- [Problem statement]:
Output every entry exactly as written, but omit the pictures.

- [Records from a collection]:
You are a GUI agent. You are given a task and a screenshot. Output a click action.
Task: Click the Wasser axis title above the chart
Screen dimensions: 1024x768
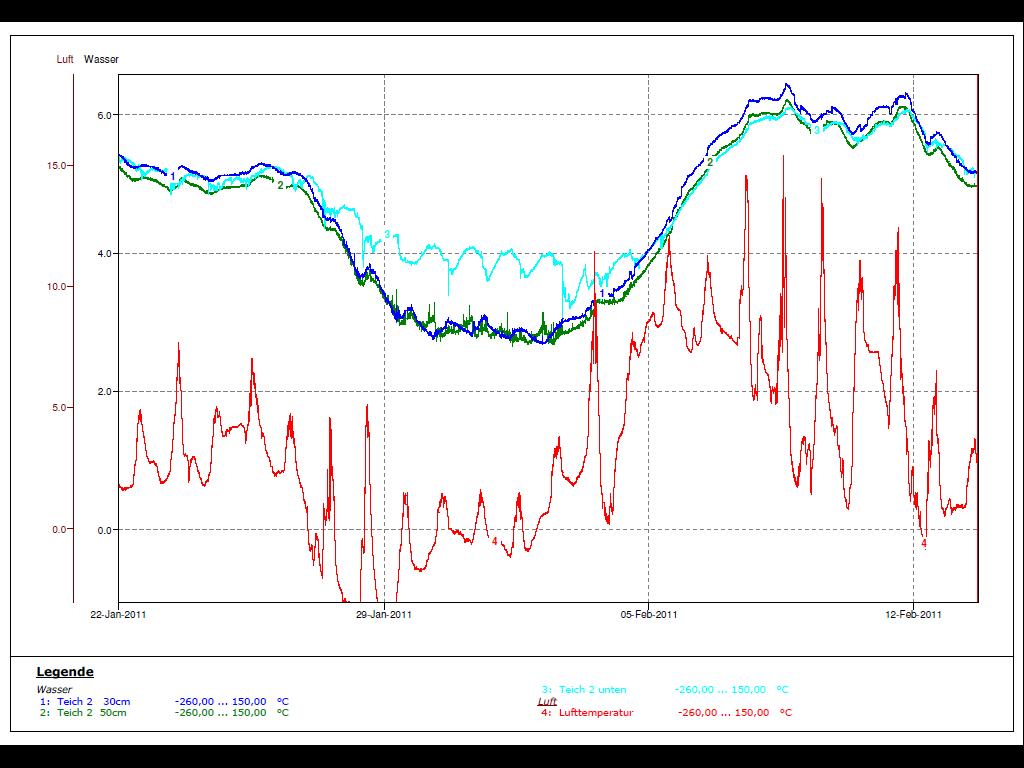(101, 60)
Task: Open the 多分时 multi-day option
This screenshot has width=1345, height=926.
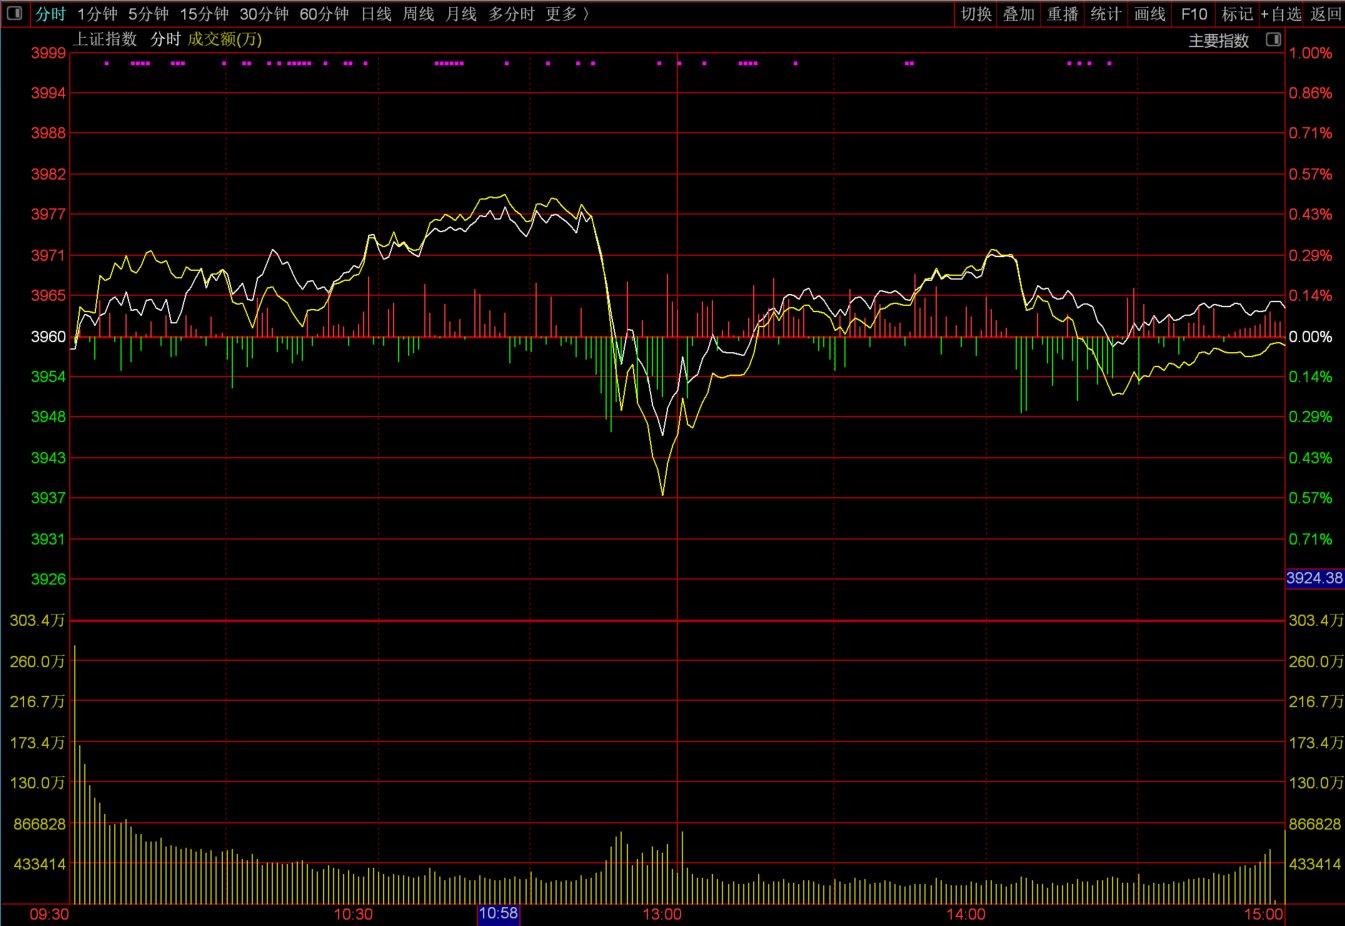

- [Exercise output]:
You are a GUI agent. You are given a task and a screenshot. Output a click action.
Task: Click the Wasser axis title above the chart
Screen dimensions: 1024x768
(101, 60)
Task: Open the 多分时 multi-day option
This screenshot has width=1345, height=926.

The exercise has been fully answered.